During these episodes, he could go a full 72 hours without sleep, wide-eyed and panic-stricken. We however, could not. We either took shifts to keep an eye on him or made sure all kitchen utensils he could use to hurt himself or us were secured and the alarm that told us the front door had been opened was activated. Jack had habit of telling Jerry to go outside and wander aimlessly at all hours of the day and night. His brother and sister also had to lock their bedroom doors because Jack liked to tell Jerry to go into their rooms at all hours of the day and night as well. Poor Benjamin shared a room with Jerry during this time. I am still not sure how he made it through.
It didn’t matter if he was here at home or in school. When the episodes were happening, we and his teachers witnessed the same things.
Then, almost as quickly as it had started, Jack would disappear and we would have our Jerry back, usually for at least a good week or two.
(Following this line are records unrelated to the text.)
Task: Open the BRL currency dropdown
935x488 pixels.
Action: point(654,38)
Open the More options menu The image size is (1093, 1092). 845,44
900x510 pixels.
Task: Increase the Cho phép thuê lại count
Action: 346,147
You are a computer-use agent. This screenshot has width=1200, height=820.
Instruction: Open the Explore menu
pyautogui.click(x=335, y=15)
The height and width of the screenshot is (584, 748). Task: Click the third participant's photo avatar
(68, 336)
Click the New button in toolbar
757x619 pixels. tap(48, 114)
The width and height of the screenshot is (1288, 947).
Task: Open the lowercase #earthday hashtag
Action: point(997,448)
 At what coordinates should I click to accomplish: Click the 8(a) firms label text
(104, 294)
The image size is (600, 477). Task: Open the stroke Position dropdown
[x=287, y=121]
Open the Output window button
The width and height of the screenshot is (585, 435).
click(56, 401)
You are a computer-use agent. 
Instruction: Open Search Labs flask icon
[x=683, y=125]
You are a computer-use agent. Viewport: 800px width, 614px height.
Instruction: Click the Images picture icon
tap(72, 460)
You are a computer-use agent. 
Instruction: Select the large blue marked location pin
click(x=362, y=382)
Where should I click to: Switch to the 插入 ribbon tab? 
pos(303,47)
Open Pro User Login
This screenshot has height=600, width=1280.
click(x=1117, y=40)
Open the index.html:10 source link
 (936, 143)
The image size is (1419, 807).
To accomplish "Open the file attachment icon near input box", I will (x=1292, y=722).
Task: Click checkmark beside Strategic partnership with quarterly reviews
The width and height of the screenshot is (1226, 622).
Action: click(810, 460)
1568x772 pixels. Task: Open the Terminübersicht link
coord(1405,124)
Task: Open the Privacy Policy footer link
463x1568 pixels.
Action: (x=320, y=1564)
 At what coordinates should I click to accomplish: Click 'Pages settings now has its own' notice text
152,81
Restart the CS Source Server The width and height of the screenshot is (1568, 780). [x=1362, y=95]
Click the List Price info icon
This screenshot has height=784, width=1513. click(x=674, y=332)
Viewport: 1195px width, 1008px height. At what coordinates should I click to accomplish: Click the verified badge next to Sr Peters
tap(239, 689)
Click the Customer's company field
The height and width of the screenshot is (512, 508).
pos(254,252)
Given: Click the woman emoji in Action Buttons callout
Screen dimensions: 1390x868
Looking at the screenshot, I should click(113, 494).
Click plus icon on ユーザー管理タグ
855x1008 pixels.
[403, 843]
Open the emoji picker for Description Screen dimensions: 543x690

The worst part is he would lose that time he was in the delusions. During one such cycle, my mother-in-law passed. Jerry came out of that week or so long cycle the day of her funeral. He woke up that morning chatting with us and seemingly back after a few weeks of hallucinations and delusions. We got him ready and got in the car with him and his brothers and sister and headed to the church for mom’s service. He asked where we were going and when we told him, he just burst into tears. My girlfriend Kim sat with and consoled him at the funeral. For him, grandma had just died that day because he had been too consumed with the hallucinations and delusions when she actually passed that the reality of it had escaped him. It was very sad.
Fast forward to 21 and Jerry is doing fantastic. Puberty is past, though the memories of it will likely linger for years to come, especially for us as his immediate family members. He seems to have stopped growing physically for the most part as well and so his medication management has been so much easier for his doctors. In fact, he has been doing so well this past year that his psychiatrist has begun to reduce and even eliminate some of the medications we once depended on to manage his aggression and outbursts. He is also now only on one antipsychotic for the hallucinations and delusions. The two it once took to keep them at bay gave him such a blunt affect and stripped him of his once bubbly and talkative personality. He was like a walking zombie some days. Now he is laughing again and talking to people and enjoying his Monster Jam and Tampa Bay Rays. It does this momma’s heart good.
Mental health is hard. To meet Jerry, you would not know of the struggles he has mentally. With the decrease in medication, he has had a few instances where he tells me something he hears and I confirm that it is not real and only he hears it. He accepts this and moves on and, so far, we have not had to reintroduce any medications or adjust amounts of what he is still on. We seem to be able to control it with conversation and reasoning mixed in with the medications instead. I am sure his age and maturity level now have something to do with that as well. His counselors and therapists work with us to monitor it all very closely.
All that to say…just because the caregiver you see pushing her husband or his child in a wheelchair is the obvious one, it does not mean that there are not others walking the aisles of Target or sitting in waiting rooms or pushing their kids on swings at parks who are not just as much caregivers. Mental illness is as prevalent as physical disabilities. Caregivers are caregivers and their job is 24/7, sacrificial, and sometimes thankless.
It’s why Well-Seen exists. We do not discriminate between the caregivers we serve. We understand that they come in all shapes and sizes, varying ages, can be men and women…and those they care for and their reasons for needing care vary just as greatly.